“The booty is the new boobie,” proclaims the Globe and Mail’s Deirdre Kelly in last week’s Style section. One of Kelly’s interviewees, a “physician” (who performs plastic surgery) asserts: “The moment you are over 30, the bum starts sinking down and with the new technologies we are able to lift the bum and give the bum that appearance of a bunny’s [yes, that’s right … a bunny’s]—round, perky, and sag-free.”
I am over 30. Apparently, my bum has been sinking for six years now, so I guess it’ll be down around my knees before long. Unless I take measures—i.e., thousands of dollars—to shape my bum like a bunny’s.

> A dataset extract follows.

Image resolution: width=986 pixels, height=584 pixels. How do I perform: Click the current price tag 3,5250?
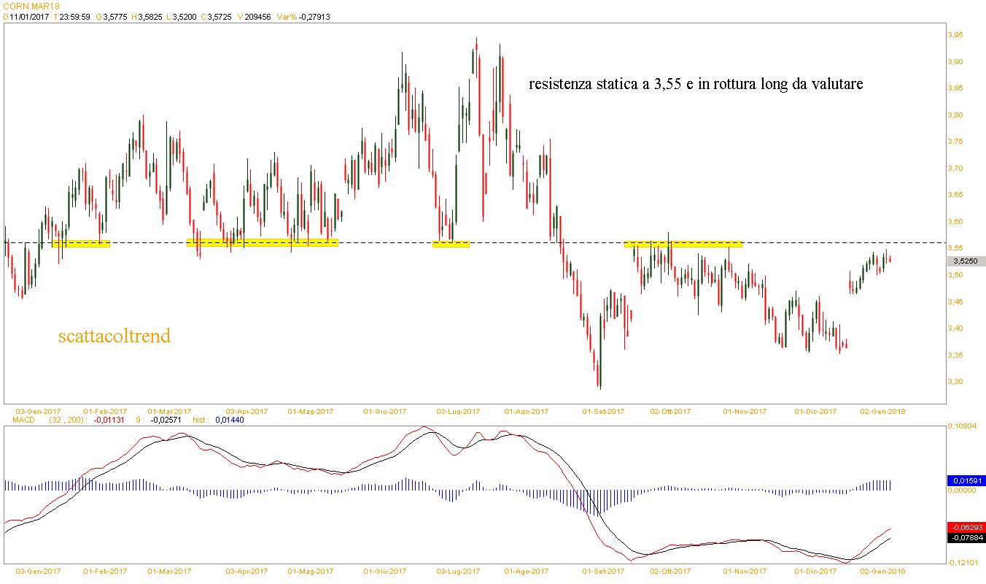point(967,261)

I happen to be reading Betty Freidan’s The Feminine Mystique, a 1963 book that explores how women during that era were (quite successfully) urged to locate their identity within the home, within the role of nurturer to their husbands and children. The section I’m in right now is looking at the editorial lineups of women’s magazines in the 50s, which included such titles as:
- Femininity Begins at Home
- It’s a Man’s World Maybe
- Have Babies While You’re Young
- How to Snare a Male
- Should I Stop Work When We Marry?
- Are You Training Your Daughter to Be a Wife?
- Do Women Have to Talk So Much?
- Don’t Be Afraid to Marry Young
Now, I love the Globe—love the Style section. But there is something insidious about Canada's national newspaper (which I read carefully and which influences my thinking) carrying a half-satirical, half-serious article about the lengths women are going to in order to knife and inject their bums to current trends in sexy. And just a few weeks back, the prominent style personality Jeanne Beker had a column in about the excellent procedure she had to depuff her eyes.
I’m not naïve—I know that pointing out all the ways we women are failing at being sexy, and then suggesting quick fixes, is the bread and butter of women’s media. But it seems to me the focus is pretty intense right now—and getting a lot more attention in media I usually trust.
I have a fair idea of what Freidan would say about this.
As for me, my intellectual side is on guard against pop culture edicts about what I have to look like. But that’s not my only side. I confess to feeling slightly overwhelmed about all the things I could be doing to make myself more feminine, more acceptable. The things a lot of other women are doing. To more and more parts of their bodies.
The Feminine Mystique rears its ugly head again.
what if you got a new ass that actually looked like a bunny's-- like with a fluffy tail and everything? this guy must be on drugs. not only is he tapping into misogyny, etc, but since when is the ideal feminine butt shaped like a rabbit's? do rabbits even have butts?